我正在使用HDBSCAN算法从我拥有的文档中创建集群。但是要从单词创建矢量矩阵,我使用的是tf-idf算法,并希望使用GloVe。我搜索过帖子但无法理解如何使用此算法。我还阅读了Gensim,但我不明白如何使用它来实现GloVe
。这就是我在做的事情:
import numpy as np
import pandas as pd
import nltk
import re
import os
import codecs
from sklearn import feature_extraction
import mpld3
import csv
import string
import time
import sys
import matplotlib.pyplot as plt
from sklearn.metrics.pairwise import cosine_similarity
from sklearn.externals import joblib
from nltk.stem.snowball import SnowballStemmer
from sklearn.feature_extraction.text import TfidfVectorizer
import hdbscan
csvRows = []
nltk.download('stopwords')
title = []
synopses = []
filename = "twitter-test-dataset.csv"
num_clusters = 10
pkl_file = "doc_cluster.pkl"
generate_pkl = False
# pre-process data
with open(filename, 'r') as csvfile:
# creating a csv reader object
csvreader = csv.reader(csvfile)
# extracting field names through first row
fields = csvreader.next()
# extracting each data row one by one
duplicates = 0
for row in csvreader:
# removes the characters specified
line = re.sub(r'[.,"!]+', '', row[2], flags=re.MULTILINE)
line = re.sub(r'^RT[\s]+', '', line, flags=re.MULTILINE) # removes RT
line = re.sub(r'https?:\/\/.*[\r\n]*', '',
line, flags=re.MULTILINE) # remove link
line = re.sub(r'[:]+', '', line, flags=re.MULTILINE)
line = (re.sub(
"(@[A-Za-z0-9]+)|([^0-9A-Za-z \t])|(\w+:\/\/\S+)", " ", line, flags=re.MULTILINE))
line = filter(lambda x: x in string.printable,
line) # filter non-ascii characers
if line not in synopses:
synopses.append(line)
title.append(row[2])
else:
duplicates += 1
print("Removed " + str(duplicates) + " rows")
stopwords = nltk.corpus.stopwords.words('english')
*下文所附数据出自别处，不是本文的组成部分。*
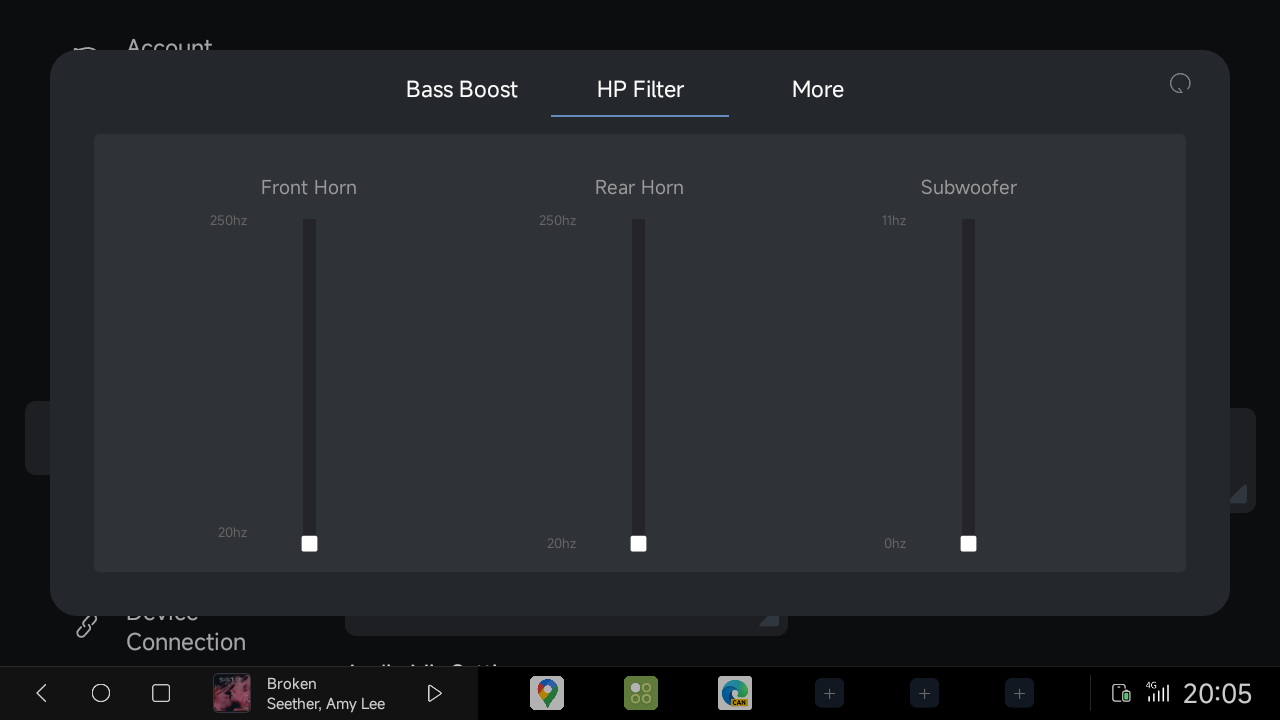The height and width of the screenshot is (720, 1280).
Task: Click the Rear Horn slider handle
Action: click(x=638, y=543)
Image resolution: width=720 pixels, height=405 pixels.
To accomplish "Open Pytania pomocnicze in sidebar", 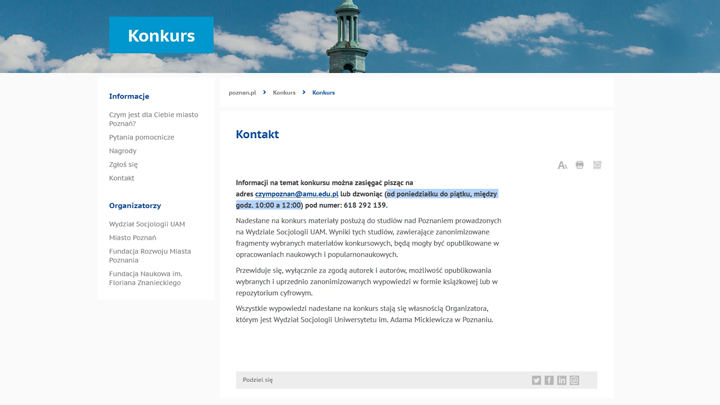I will point(141,137).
stemmer = SnowballStemmer("english")
def tokenize_and_stem(text):
# first tokenize by sentence, then by word to ensure that punctuation is caught as it's own token
tokens = [word for sent in nltk.sent_tokenize(
text) for word in nltk.word_tokenize(sent)]
filtered_tokens = []
# filter out any tokens not containing letters (e.g., numeric tokens, raw punctuation)
for token in tokens:
if re.search('[a-zA-Z]', token):
filtered_tokens.append(token)
stems = [stemmer.stem(t) for t in filtered_tokens]
return stems
def tokenize_only(text):
# first tokenize by sentence, then by word to ensure that punctuation is caught as it's own token
tokens = [word.lower() for sent in nltk.sent_tokenize(text)
for word in nltk.word_tokenize(sent)]
filtered_tokens = []
# filter out any tokens not containing letters (e.g., numeric tokens, raw punctuation)
for token in tokens:
if re.search('[a-zA-Z]', token):
filtered_tokens.append(token)
return filtered_tokens
totalvocab_stemmed = []
totalvocab_tokenized = []
for i in synopses:
# for each item in 'synopses', tokenize/stem
allwords_stemmed = tokenize_and_stem(i)
# extend the 'totalvocab_stemmed' list
totalvocab_stemmed.extend(allwords_stemmed)
allwords_tokenized = tokenize_only(i)
totalvocab_tokenized.extend(allwords_tokenized)
vocab_frame = pd.DataFrame(
{'words': totalvocab_tokenized}, index=totalvocab_stemmed)
# print "there are " + str(vocab_frame.shape[0]) + " items in vocab_frame"
# define vectorizer parameters
tfidf_vectorizer = TfidfVectorizer(max_df=0.8, max_features=200000,
min_df=0.0, stop_words='english',
use_idf=True, tokenizer=tokenize_and_stem, ngram_range=(1, 3))
#CREATE TFIDF MATRIX
tfidf_matrix = tfidf_vectorizer.fit_transform(synopses)
terms = tfidf_vectorizer.get_feature_names()
c = hdbscan.HDBSCAN(min_cluster_size=5)
#PASS TFIDF_MATRIX TO HDBSCAN
c.fit(tfidf_matrix)
print(c.labels_)
sys.exit()
正如您在上面的实现中所看到的,我使用HDBSCAN
和tf-idf
进行文本群集。如何使用GloVe
代替tf-idf
?
答案 0 :(得分:0)
通常似乎是使用文档中每个单词的所有手套向量的平均值。
我不相信这一点。理论支持似乎很脆弱,你可以实际添加或平均这些向量,因为这会打破角度。